Exit criteria: borrow → go offline → watch + take notes → return → changes reconciled.

Rough size: ~3–5 focused dev-weeks in the minimal (laptop + one home node) topology.


What is deliberately deferred past these three

Everything that isn't on the personal critical path, per the architecture doc's own scoping:

  • Full swarm (multi-node discovery, pairing, registry chatter, fingerprint mapping, benchmarking, safe-move) — §6, §9.10–9.13. Defer until single-node + borrow is serving you daily; you may want it less than expected.
  • Acquisition tooling (LLM URL extraction, image-drag, HTML→Markdown) — §15. Explicitly deferred until after the tutorial web viewer; manual entry suffices meanwhile. (HTML→Markdown and image-drag are cheap enough to slip into Milestone A if convenient.)
  • Reference-image richness (redaction, tag/semantic search, sketch slideshow, drawing critique) — §13.6.
  • Daz3D, 3D objects, dedup review UI, access-control grammar, multi-user auth propagation, web for non-tutorial types.
  • Native end-user installers + auto-update — Briefcase-built installers with declarative file association / icon / AUMID, MSIX later, and self-update against a public release oracle (§16.8/§16.9). uv tool install covers the author's own machines until then; the file-association mechanics are proven earlier by the Pre-work spike, but packaging-for-distribution and update delivery (incl. code-signing/notarization) wait.

Sequencing gates (decide-before-you-start)

  • Before A2: enough of the tutorial + ref-image field lists to render them (the generic editor needs nothing).
  • Before the dock manager + mixed QML/QWidgets UI is adopted, at the first slice with a browser+viewer dock shell (currently B4): the pyqtads + QML integration spike (pre-work, issue #4) — confirms a QML dock detaches/re-docks and coexists with QWidgets docks on current versions.
  • Before A1 relies on "double-click → opens": the file-association + app-identity spike (pre-work) — macOS .app/QFileOpenEvent and Windows ProgID/AUMID, so default-double-click open and taskbar pin/running actually work; also settles Briefcase as the end-user packager.
  • Before B (serving NAS content): no glibc gate — the node runs on capable hardware with the TS-230 mounted via SMB (§16.4).

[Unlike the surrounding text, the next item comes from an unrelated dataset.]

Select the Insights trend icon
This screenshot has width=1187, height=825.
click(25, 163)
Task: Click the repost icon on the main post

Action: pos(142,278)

The glibc canary findings (§16.5) are kept as a reference if direct QNAP deployment is ever reconsidered.
  • Before B web work: a short FastAPI/HTMX/Pico spike, since it's a new stack — answer "can I build the follow-mode page the way I need?", keep the lesson, discard the toy.
  • Before B1 promises "browser plays the video": an iPad-playback spike — serve a representative sample of the real catalog to the actual tablet: container/codec coverage (Safari plays H.264/HEVC in MP4/MOV; MKV — common in tutorial catalogs — does not play natively), the self-signed-HTTPS trust story (§A03.2), and HTTP Range seeking. The outcome decides whether Milestone B grows a remux/transcode task-queue job.
  • Before C: nothing new architecturally — it reuses §7's reconcile, scoped to two parties.

Honest caveats

  • Estimates are focused dev-weeks (uninterrupted equivalent), not calendar time, and assume the design holds under implementation — building always surfaces changes (as the design conversation itself repeatedly showed). Treat them as ordering and relative-size guidance, not promises.
  • The prior versions de-risk design (you know what you want, you've tried approaches) more than they supply droppable code — especially since only the oldest (TutCatalog4, C++/Qt5) reached "usable," and the Python ones are ideas/scaffolding to redesign.
  • Personal-priority path (Milestones A+B) to a genuinely useful tool: ~7–11 focused dev-weeks, with a standalone-usable result already at the end of Milestone A.